_What is needed_
Filter the listing below, please, and copy only the lines with the word "Ultra".

Information given Start Marker

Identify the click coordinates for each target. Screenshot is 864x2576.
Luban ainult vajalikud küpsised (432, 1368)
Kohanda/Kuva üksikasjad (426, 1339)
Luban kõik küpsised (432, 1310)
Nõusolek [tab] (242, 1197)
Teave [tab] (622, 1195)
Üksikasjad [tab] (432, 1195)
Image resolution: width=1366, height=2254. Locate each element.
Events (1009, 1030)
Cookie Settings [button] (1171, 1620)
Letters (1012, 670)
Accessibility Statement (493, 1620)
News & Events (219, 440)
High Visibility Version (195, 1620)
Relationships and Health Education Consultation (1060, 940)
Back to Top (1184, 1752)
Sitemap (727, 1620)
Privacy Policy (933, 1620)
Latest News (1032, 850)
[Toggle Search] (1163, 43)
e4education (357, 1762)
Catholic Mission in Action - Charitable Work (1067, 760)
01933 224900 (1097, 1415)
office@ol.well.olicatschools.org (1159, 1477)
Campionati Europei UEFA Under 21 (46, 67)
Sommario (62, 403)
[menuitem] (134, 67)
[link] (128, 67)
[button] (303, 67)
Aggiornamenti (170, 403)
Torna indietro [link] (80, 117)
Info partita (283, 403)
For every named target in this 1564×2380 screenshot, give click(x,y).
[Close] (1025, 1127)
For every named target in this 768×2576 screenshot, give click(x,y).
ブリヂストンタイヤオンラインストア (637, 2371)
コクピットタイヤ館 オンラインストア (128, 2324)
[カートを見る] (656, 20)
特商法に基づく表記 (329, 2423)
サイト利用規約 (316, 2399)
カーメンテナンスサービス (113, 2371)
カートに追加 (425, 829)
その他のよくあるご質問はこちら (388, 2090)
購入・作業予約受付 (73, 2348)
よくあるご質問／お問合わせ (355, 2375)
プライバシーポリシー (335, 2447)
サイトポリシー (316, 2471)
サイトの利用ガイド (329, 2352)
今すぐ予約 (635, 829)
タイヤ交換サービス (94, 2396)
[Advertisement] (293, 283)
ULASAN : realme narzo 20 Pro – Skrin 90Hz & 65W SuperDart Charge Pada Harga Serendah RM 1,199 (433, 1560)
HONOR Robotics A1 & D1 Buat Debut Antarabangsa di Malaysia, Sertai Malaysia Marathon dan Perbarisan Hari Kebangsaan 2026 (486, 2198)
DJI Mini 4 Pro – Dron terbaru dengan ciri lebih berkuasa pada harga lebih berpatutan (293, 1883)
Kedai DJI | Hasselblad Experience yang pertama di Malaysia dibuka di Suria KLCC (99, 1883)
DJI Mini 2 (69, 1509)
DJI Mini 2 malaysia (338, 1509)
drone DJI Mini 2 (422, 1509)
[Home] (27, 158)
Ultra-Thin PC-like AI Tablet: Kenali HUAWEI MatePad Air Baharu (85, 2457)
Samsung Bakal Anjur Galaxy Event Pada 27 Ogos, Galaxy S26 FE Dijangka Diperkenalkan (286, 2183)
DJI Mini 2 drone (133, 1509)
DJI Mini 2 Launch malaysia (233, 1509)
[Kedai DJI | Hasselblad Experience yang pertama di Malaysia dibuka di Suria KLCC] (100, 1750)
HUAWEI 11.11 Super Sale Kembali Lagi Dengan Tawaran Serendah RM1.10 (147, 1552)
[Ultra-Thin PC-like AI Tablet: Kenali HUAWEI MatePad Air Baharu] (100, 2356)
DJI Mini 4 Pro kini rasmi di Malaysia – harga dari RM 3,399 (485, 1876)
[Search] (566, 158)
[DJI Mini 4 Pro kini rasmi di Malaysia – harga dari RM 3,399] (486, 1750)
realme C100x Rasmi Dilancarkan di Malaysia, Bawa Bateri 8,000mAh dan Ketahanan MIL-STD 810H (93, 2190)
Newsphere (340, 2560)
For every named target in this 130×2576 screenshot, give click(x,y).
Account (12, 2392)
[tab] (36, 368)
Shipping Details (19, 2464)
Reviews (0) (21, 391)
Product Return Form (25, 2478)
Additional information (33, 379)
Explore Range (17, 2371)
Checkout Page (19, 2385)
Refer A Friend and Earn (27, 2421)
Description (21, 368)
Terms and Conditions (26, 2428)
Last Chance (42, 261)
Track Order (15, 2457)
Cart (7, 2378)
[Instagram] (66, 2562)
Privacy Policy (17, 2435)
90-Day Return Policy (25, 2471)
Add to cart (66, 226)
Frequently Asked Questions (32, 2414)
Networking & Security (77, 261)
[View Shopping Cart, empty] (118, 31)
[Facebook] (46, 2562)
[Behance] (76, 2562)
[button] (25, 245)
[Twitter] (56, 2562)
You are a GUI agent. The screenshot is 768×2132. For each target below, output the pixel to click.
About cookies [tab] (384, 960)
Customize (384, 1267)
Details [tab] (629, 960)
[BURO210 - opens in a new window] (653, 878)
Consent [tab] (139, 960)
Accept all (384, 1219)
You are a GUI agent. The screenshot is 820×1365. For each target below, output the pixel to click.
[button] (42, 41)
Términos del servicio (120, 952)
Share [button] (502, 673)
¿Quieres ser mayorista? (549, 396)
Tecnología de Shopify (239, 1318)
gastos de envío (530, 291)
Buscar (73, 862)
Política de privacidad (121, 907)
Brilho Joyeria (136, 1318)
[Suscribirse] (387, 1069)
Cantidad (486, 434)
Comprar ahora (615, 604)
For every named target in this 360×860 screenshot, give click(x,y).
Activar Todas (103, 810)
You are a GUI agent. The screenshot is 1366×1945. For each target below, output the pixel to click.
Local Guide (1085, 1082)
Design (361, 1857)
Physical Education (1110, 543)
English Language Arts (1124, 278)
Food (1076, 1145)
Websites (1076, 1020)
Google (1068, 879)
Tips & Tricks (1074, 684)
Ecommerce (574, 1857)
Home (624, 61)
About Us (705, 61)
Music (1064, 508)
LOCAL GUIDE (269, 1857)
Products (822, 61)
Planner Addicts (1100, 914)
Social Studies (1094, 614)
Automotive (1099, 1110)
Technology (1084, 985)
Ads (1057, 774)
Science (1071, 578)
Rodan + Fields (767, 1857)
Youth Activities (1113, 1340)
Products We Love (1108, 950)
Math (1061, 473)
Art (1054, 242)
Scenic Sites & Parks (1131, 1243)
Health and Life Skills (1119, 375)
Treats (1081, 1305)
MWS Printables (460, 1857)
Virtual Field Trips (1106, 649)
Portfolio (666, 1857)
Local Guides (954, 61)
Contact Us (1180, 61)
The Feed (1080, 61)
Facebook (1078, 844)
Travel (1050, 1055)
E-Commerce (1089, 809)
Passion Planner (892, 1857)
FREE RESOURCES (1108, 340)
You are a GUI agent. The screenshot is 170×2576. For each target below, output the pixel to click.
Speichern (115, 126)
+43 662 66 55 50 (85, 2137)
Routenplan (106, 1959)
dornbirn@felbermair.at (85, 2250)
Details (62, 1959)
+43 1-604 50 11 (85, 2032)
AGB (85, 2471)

Information given End Marker

_Written answer_
Ultra-Thin PC-like AI Tablet: Kenali HUAWEI MatePad Air Baharu (85, 2457)
[Ultra-Thin PC-like AI Tablet: Kenali HUAWEI MatePad Air Baharu] (100, 2356)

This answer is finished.